I feel like I’m so stuck on this and can’t move past it. Maybe it’s too soon and is only day 3. Any time I try to focus on the positive memories a negative one sneaks in.
He was such a sweet boy. I could have and should have done better for him.
But the hardest part right now is the hindsight. The times he asked me for help and I missed it. The pain he must have been in. One time something I did even caused him to pass out I think because of the tumor. And I keep seeing all these images in my head. I know I didn’t know but I definitely could have and should have done more to find out. I should have responded more to his body language. Pushed more with the vets. Read and researched more. There is so much more I should have done. I think in the earlier stages it might have been treatable. And if not, at least he would have gotten proper pain relief and been able to say goodbye.
I already have ptsd. I think this nature of his death was traumatic for me. I’m having intrusive thoughts related to his death and the events leading up to it. Getting mental health support really isn’t an option. I’m assuming this is crossing from normal grieving to something pathological, but I’m not positive.
I try to tell myself I didn’t know and was acting on the information I had at the time. But I don’t feel that is entirely true. I was too passive. Too distracted. I didn’t manage my money as well as I could have. I didn’t take the time to problem solve. I didn’t watch his body language enough. I can’t help but think about it from his perspective. The pain. The frustration at my not understanding. The desperation for help. How alone he must have felt on his final night.

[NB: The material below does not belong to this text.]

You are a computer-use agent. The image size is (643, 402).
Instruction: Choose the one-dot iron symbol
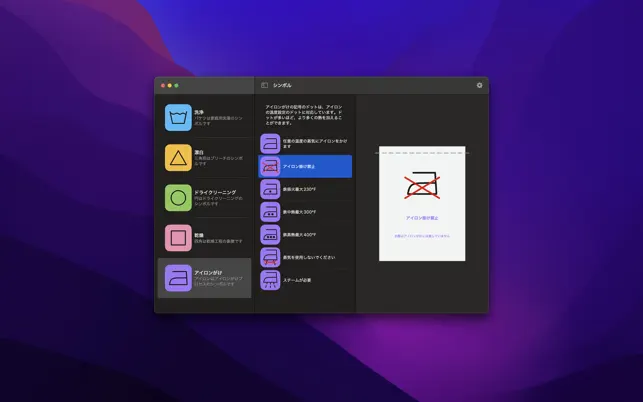[270, 189]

He was biting me during nail trims and I think it was because of pain due to the tumor. I yelled at him a couple times because it hurt so much and I couldn’t make him stop then started praising him moving forward after he stopped doing it. I felt guilty when I yelled at him then and even worse now understanding why he did it. I thought he had arthritis. I thought I was cutting his nails too short. He kept biting and drawing blood. I thought maybe it was old age. I got loxicom for the pain but the vet didn’t prescribe it correctly. I think the dose was too low and she only had me give it to him once a day. I stopped trimming his nails so short. But I didn’t ask for testing confirming the source of the pain. And the vet didn’t offer until it was far too late.
One time he bit and pulled hard on his little foot on the same side as the tumor. The other time he got floppy and his lips were pale, and I think it was blocking his ability to breathe and maybe he was even passing out. I thought the food just made them look pale and he seemed fine after. I thought maybe he just moved his body that way and I overreacted. I noticed how large he was and even wondered if it was normal. I thought he was just fat. There were a few times at the end I didn’t handle him as carefully as I should have because of the exhaustion and panic—not being rough with him but being careless and not careful enough.
I just feel like my attempts to save him in the last week made him worse. I just feel like I failed him in so many ways. I have no one to support me in person and not much support through text. I left the vet knowing I would be an hour away and knowing he was quite unwell. I knew the vet was giving inconsistent information and I chose to trust the more positive version instead of staying there with him.
I feel like I’m so stuck on this and can’t move past it. Maybe it’s too soon and is only day 3. Any time I try to focus on the positive memories a negative one sneaks in.
He was such a sweet boy. I could have and should have done better for him.